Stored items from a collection
»»
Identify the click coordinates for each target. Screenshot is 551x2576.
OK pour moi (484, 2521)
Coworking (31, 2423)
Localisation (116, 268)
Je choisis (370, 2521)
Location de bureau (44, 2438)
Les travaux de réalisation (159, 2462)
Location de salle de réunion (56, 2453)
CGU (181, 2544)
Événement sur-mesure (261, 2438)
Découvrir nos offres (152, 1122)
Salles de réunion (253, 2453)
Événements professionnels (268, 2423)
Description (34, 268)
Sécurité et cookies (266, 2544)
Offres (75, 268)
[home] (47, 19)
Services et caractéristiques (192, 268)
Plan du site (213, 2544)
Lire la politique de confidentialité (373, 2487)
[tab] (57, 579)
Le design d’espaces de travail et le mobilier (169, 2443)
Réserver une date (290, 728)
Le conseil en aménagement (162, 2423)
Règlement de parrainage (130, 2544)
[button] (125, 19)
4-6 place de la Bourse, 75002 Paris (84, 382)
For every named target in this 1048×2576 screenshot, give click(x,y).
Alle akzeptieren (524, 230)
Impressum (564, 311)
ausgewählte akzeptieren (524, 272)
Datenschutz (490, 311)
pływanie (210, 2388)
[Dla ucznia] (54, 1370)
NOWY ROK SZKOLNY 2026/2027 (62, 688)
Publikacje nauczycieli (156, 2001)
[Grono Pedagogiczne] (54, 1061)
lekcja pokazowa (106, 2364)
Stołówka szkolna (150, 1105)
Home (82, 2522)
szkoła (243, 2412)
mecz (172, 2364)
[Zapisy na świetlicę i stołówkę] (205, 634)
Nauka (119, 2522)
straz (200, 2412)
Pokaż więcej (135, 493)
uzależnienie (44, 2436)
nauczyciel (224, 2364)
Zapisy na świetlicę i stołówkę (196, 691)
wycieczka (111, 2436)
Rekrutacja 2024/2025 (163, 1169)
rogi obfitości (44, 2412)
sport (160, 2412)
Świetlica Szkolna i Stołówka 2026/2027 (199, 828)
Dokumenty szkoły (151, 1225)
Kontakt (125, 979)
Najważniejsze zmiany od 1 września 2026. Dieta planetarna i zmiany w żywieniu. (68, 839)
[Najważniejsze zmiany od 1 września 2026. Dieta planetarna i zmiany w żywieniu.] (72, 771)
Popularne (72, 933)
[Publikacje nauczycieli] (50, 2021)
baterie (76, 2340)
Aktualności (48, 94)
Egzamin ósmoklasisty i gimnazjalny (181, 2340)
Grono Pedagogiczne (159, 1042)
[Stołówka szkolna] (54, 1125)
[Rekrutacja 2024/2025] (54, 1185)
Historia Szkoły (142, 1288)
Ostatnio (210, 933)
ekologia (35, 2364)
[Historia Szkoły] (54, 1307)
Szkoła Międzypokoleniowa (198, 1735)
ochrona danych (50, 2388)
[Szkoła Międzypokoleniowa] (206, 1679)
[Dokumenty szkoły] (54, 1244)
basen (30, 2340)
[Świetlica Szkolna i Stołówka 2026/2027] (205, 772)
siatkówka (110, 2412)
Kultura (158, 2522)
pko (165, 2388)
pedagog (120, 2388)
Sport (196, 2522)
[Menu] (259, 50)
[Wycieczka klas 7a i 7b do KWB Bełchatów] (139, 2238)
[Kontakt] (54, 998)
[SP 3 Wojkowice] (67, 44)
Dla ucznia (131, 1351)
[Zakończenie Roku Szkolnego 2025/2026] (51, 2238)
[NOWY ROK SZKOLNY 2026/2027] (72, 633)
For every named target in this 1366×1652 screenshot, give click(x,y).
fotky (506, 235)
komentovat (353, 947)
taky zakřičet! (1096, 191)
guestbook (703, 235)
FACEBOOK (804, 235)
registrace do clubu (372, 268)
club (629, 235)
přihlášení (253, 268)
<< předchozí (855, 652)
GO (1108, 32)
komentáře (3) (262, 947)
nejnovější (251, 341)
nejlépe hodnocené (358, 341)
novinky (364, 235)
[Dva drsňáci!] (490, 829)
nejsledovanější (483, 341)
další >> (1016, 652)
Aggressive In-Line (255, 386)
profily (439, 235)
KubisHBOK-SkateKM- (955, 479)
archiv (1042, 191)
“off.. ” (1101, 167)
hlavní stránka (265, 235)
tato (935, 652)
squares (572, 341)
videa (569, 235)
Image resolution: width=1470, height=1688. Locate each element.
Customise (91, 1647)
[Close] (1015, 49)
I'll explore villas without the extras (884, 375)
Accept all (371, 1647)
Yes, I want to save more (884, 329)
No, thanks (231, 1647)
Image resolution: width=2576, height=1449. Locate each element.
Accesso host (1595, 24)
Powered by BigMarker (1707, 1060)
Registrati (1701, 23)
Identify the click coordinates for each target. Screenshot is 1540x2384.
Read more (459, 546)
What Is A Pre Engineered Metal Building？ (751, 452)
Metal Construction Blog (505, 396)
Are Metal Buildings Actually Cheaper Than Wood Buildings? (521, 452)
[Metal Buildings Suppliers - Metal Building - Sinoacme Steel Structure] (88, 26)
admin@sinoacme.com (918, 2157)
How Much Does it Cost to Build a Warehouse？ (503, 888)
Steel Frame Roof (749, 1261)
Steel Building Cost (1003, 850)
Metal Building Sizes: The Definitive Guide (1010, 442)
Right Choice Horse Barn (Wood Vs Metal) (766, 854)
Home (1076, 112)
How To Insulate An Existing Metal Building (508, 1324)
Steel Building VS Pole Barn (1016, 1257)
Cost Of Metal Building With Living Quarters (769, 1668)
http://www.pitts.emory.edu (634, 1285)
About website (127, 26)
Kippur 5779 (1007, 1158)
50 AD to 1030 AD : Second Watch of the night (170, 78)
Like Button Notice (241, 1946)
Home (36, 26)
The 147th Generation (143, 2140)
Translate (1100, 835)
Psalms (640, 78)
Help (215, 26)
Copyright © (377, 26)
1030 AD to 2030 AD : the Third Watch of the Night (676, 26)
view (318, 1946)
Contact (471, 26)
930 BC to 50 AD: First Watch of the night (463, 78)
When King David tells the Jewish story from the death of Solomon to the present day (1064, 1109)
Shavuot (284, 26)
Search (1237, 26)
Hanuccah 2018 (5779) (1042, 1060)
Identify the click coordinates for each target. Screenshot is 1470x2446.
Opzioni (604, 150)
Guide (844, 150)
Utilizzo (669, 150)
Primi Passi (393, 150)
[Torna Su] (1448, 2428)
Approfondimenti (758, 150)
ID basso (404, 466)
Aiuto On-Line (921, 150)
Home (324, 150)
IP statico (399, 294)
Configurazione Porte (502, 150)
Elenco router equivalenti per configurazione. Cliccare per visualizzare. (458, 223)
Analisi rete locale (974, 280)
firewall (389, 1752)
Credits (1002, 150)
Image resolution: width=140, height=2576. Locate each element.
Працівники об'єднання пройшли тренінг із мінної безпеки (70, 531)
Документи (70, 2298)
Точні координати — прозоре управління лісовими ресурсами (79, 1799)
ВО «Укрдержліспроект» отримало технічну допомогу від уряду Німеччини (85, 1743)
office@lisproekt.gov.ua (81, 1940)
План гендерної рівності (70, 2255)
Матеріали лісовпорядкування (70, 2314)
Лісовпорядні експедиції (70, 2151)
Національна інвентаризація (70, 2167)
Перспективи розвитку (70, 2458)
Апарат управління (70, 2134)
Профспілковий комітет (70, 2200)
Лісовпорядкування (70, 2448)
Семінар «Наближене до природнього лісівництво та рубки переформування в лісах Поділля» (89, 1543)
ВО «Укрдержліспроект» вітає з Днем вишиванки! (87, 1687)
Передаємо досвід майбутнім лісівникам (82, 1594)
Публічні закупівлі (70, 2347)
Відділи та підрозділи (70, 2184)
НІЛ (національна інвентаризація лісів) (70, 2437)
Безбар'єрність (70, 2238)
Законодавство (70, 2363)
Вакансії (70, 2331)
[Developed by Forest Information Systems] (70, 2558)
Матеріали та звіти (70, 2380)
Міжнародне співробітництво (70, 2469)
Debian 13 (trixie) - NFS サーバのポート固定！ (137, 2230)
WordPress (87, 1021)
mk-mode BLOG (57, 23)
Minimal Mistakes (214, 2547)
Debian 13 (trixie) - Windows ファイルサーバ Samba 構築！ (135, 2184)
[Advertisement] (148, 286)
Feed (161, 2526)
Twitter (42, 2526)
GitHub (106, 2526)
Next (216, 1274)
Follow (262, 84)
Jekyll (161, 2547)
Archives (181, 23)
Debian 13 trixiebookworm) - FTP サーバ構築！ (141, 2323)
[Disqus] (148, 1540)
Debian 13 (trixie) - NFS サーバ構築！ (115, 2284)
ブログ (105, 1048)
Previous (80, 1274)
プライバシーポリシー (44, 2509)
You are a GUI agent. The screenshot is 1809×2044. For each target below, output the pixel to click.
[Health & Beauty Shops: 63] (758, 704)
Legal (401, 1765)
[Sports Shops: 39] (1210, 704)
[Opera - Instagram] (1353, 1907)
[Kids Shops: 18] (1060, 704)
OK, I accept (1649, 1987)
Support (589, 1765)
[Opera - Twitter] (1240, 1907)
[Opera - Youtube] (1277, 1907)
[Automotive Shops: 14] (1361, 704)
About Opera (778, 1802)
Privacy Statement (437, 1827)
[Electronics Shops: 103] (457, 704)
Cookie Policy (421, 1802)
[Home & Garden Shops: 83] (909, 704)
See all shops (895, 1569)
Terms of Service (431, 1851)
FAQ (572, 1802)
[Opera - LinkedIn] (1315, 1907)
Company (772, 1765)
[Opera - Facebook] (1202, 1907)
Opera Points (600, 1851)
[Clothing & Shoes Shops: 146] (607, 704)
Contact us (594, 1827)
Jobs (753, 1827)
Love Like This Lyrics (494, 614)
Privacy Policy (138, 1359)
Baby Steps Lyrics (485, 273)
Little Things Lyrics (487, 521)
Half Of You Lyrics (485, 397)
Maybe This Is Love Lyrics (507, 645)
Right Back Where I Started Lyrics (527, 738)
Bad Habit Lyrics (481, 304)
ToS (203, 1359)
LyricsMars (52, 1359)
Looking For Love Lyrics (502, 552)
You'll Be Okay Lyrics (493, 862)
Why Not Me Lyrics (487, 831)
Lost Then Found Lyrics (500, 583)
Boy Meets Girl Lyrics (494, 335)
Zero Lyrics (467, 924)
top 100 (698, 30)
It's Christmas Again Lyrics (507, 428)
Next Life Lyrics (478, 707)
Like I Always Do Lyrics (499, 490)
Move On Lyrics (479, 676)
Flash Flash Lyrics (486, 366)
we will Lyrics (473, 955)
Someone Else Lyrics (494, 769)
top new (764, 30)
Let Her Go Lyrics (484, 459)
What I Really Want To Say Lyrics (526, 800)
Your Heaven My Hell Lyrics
««
Every line above from the line with "Location de bureau (44, 2438)" to the line with "Réserver une date (290, 728)", both included, must be reproduced exactly, and no other line may appear.

Location de bureau (44, 2438)
Les travaux de réalisation (159, 2462)
Location de salle de réunion (56, 2453)
CGU (181, 2544)
Événement sur-mesure (261, 2438)
Découvrir nos offres (152, 1122)
Salles de réunion (253, 2453)
Événements professionnels (268, 2423)
Description (34, 268)
Sécurité et cookies (266, 2544)
Offres (75, 268)
[home] (47, 19)
Services et caractéristiques (192, 268)
Plan du site (213, 2544)
Lire la politique de confidentialité (373, 2487)
[tab] (57, 579)
Le design d’espaces de travail et le mobilier (169, 2443)
Réserver une date (290, 728)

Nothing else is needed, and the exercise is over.